Tuesday, July 30, 2013

We have finished several interesting machine learning projects recently. I have updated  our Cloud Computing Center where you can find more details, other finished projects as well as description of what we work on now.  

First, let me describe new implementation of a Contact-less heart beat measurement on iPad. Jan Plešek has designed an iPad app, which works similarly to Mirror, mirror, tell me who's the most beautiful? You just watch the iPad screen locating your face in a square and in a couple of moment the system tells you a pulse rate estimate. The application is using a unique algorithm for the pulse frequency estimation based on the observed changes of the under the eyes skin color . The human heart pumps the blood and the built in iPad camera can recognize the difference in color during the high an low pressure. To focus to the right place the app must first find face, nose, eyes and then focuses under the eyes. The color changes constitute a time series to which we apply a simple algorithm estimating its base frequency. We have achieved a similar accuracy as the standard heart beat equipment.
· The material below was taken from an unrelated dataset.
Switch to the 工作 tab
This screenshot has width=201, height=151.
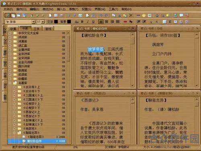pyautogui.click(x=37, y=29)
The next project was done in cooperation with AVG. Yes, the famous anti-virus company. I bet that on many of your machines, while reading this, is softly humming their Free Antivirus software. Ondrej Pluskal has specialised on the development of Mallware detection, particularly on the algorithm estimating anomalies. The antivirus is continuously watching what is going on on your PC: what files are downloaded, what apps are started, what dll’s are instantiated etc. All this and similar actions are signals forming feature vectors. The task is then simple - identify those signalling an anomaly. To design an algorithm deciding which vectors or situations are perfectly legal from malicious situations requires learning. Taching classifier requires a lot of vectors describing usual situations and also the malicious vectors to discover the difference between them. We have received such a data collected on running PCs from AVG. Our classifier is using the Support Vector Machine (SVM). After lot of work with preprocessing, testing and tuning of the operation point, we have delivered a new classification vector improving the performance. We are hoping our solution will get soon to the product.
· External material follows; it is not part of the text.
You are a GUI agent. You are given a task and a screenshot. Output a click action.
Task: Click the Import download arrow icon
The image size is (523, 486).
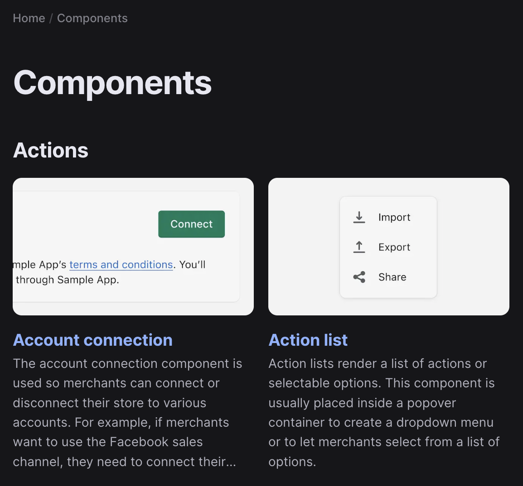coord(359,217)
Third, Tonda Novák was involved with the Design of Probabilistic Models for Text Input Correction project. It was a great opportunity to explore the learning to rank algorithms capabilities, which became the core of the solution. What is it doing? When entering a query to a search engine users are making mistakes and the engine needs to correct them before starting the search. To find what the user really wants to enter is not a simple task. They are entering many more different words than we can find in a standard dictionary, many words are appearing or are being created on everyday basis, some of the works are showing in multiple words phrases, some users do not know the spelling but know the phonetic version. We have collected all this information to guess what the user wants to type. Of course, there are multiple choices for each word. The problem is to put all the information together and run an algorithm deciding what is the most likely word or phrase the users is about to enter. Tonda has decided to use the pair-wise learning to rank algorithm. It outputs a list of ranked corrected queries. It is a supervised algorithm requiring a learning set. We have used a corpus of queries from the seznam.cz search engine. Jointly with seznam.cz we set up a testing server to run tests on unknown test set to measure the accuracy. Our machine works quite well. The proof: parts of our algorithm are already in the product version of seznam.cz query correction. Hooray!

I have chosen these three examples of our projects to show how we want to progress in the future. It is simple, we want to focus on machine learning algorithms in practical applications. Most of students want to work on real industry problems. They would like to get practical experience before leaving the school, cooperate with a company to try how it feels working for them. This is also the best form of a cooperation for the faculty, because we can apply the latest research results and confront them with the industry. \It is not easy to find the right projects and put all the required ingredients together. It requires people with vision and empathy on both sides in the industry and academia too. Not all companies are ready, not all companies compete delivering better, and technologically more advanced solutions. At the university it is a never ending process searching for the best partners, with leaders interested in innovation, bringing their customers the best solutions. We are looking for more partners with clear technological vision to help them solving the most challenging problems in AI, machine learning and computer science. If you know suitable company let me know.